Btg3-flox Mouse

Btg3, also known as BTG anti-proliferation factor 3, is a member of the antiproliferative BTG gene family and a downstream target of p53. It plays a crucial role in inhibiting cell proliferation, migration, and regulating cell cycle progression, acting as a tumor suppressor. It is involved in multiple pathways, such as autophagy, MAPK, and AKT/GSK3β/β-catenin signaling pathways [1,3,5].

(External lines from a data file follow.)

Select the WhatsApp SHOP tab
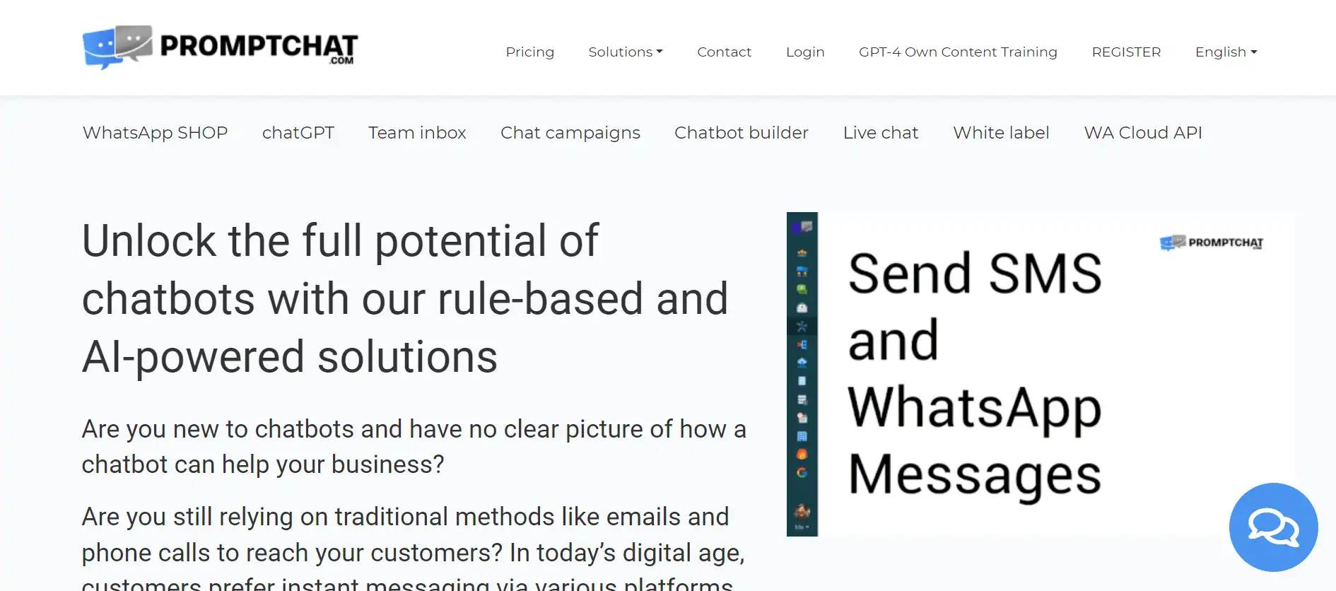1336x591 pixels. [x=155, y=133]
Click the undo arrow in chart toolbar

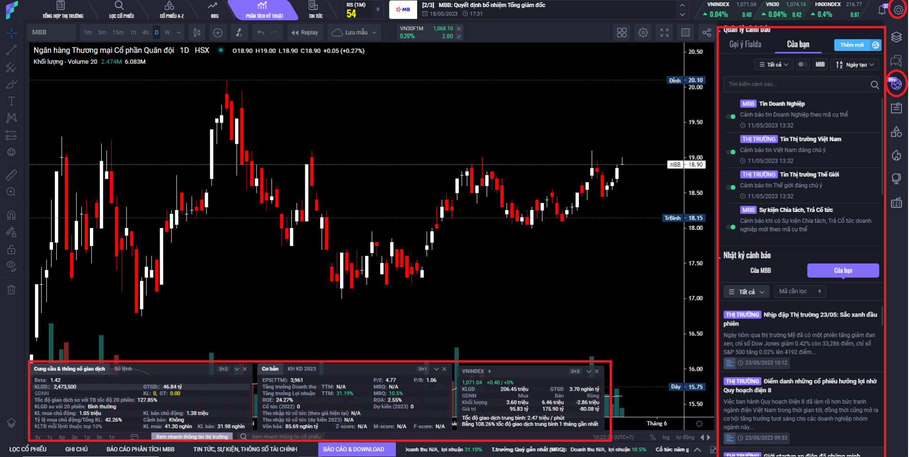click(x=261, y=33)
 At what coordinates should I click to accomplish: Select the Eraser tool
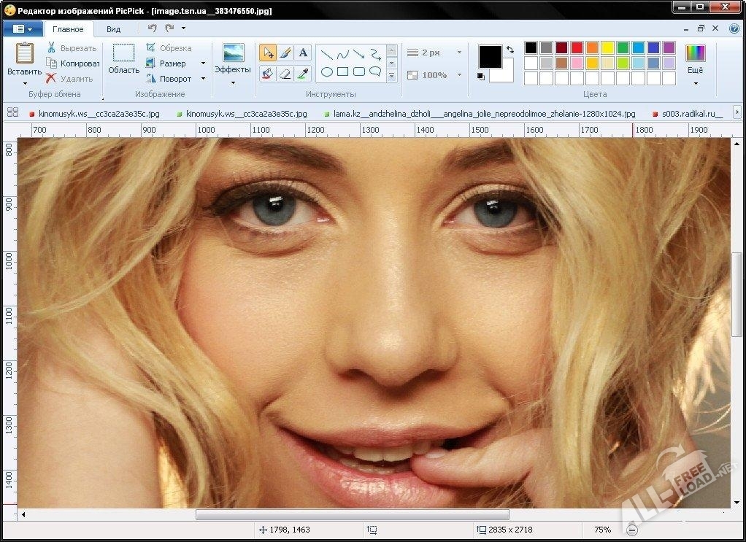(x=285, y=73)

In nasopharyngeal carcinoma, MIR106A-5p targets and downregulates Btg3, suppressing autophagy and accelerating the malignant phenotype [1]. In renal cell carcinoma, TRIM65, an E3 ligase, promotes cancer cell proliferation by ubiquitinating and degrading Btg3 [2]. In esophageal adenocarcinoma, Btg3 expression is decreased, and its overexpression suppresses colony formation, proliferation, migration, and invasion of cancer cells [3]. In non-small cell lung cancer, microRNA-20b-5p promotes cell proliferation and migration by targeting Btg3 [4]. In epithelial ovarian cancer, Btg3 overexpression inhibits cell proliferation and invasion and promotes apoptosis through regulating the AKT/GSK3β/β-catenin signaling pathway [5]. In skin carcinogenesis, Btg3 knockout in mice augmented papilloma development, as BTG3-knockout keratinocytes promoted adipocyte differentiation, which in turn promoted keratinocyte migration [6]. In porcine epidemic diarrhea virus infection, BTG3 inhibits viral replication by promoting the degradation of the viral S2 protein through autophagy and proteasome pathways [7].

In conclusion, Btg3 is a key tumor suppressor gene. Its loss-of-function in various animal models, especially in mouse models, has revealed its significance in tumorigenesis across multiple cancer types, including nasopharyngeal, renal, esophageal, lung, ovarian, and skin cancers. Additionally, it also plays a role in antiviral defense mechanisms against porcine epidemic diarrhea virus [1,2,3,4,5,6,7].